A Cut May Still Happen
The Trump administration has stated that the FHA loan mortgage insurance rate cut was suspended indefinitely, which certainly sounds final. However, keep in mind that Ben Carson, the HUD Secretary appointed by Trump, has spoken at length about working with the Federal Housing Administration and other financial experts to examine these policies and adjust them as needed. Although perhaps unlikely, there’s still time for a 2017 cut, and unless something drastic occurs, a 2018 cut is all but guaranteed. Politicians may disagree on the best way to protect the Federal Housing Administration and low-income home buyers and other taxpayers, but it is in the best interest of everyone that these homes be affordable and that people continue to purchase homes and maintain their mortgages.
The System Will Undergo a Reassessment
After the housing market crash, foreclosures soared, and the reserves that the Federal Housing Administration had were quickly depleted. This was a government agency that was operating based on a market reality that simply wasn’t true any longer. This is why Obama increased the insurance fees, but increasing insurance fees alone wasn’t and still isn’t enough. Other changes had been made too, and since reserve levels have stabilized, Obama and others felt that the agency could withstand the cost of reducing taxpayer obligations. Nevertheless, the system is due to a reassessment, and that review is all but guaranteed with a new administration. The industry should expect changes moving forward.
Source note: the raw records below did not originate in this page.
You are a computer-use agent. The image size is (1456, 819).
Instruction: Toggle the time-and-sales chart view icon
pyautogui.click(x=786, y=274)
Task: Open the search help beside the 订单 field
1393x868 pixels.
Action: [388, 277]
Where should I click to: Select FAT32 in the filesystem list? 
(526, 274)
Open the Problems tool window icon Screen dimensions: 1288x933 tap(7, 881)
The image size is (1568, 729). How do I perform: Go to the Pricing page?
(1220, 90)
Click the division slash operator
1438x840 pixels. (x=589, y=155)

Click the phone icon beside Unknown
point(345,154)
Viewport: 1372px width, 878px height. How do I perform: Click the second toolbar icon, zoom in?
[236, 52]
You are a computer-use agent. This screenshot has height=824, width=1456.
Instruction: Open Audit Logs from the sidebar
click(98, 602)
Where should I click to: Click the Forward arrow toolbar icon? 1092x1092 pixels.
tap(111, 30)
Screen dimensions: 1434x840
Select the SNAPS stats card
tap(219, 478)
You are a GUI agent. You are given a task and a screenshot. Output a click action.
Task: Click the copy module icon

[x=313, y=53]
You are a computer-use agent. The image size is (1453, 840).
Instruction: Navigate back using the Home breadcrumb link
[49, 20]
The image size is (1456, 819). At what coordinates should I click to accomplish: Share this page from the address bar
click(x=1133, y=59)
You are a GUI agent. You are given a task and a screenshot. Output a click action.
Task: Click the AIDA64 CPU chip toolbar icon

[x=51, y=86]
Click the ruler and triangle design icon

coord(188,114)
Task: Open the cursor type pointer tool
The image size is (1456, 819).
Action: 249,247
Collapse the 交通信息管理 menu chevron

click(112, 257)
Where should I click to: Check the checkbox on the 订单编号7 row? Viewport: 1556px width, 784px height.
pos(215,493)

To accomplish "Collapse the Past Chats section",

The Effect on Income Properties
Many people believe that FHA-approved loans are only for low-income and first-time home buyers, but you’re probably aware that this isn’t the case. You can have an FHA-approved loan on your sixth property, and individuals and even property management companies in Albany and elsewhere can take out the FHA-approved loan for real estate purchases made as investments. The only limitation is that you only have one FHA-approved loan at a time. Therefore, for those involved in property management on a professional level, there likely won’t be much effect at all. The difference between 0.60 and 0.85 percent would’ve been nice but likely not that significant for well-managed property investments.
Conclusion
FHA-approved loans are a powerful tool for the average home buyer but also those who invest in and manage income properties. The Federal Housing Administration is also an excellent barometer for the housing market in the United States. The Trump decision to overturn the Obama cut probably won’t have a significant effect on its own. However, it does likely indicate that changes are on the way, and everyone in this industry should pay attention to how this administration approaches this situation moving forward.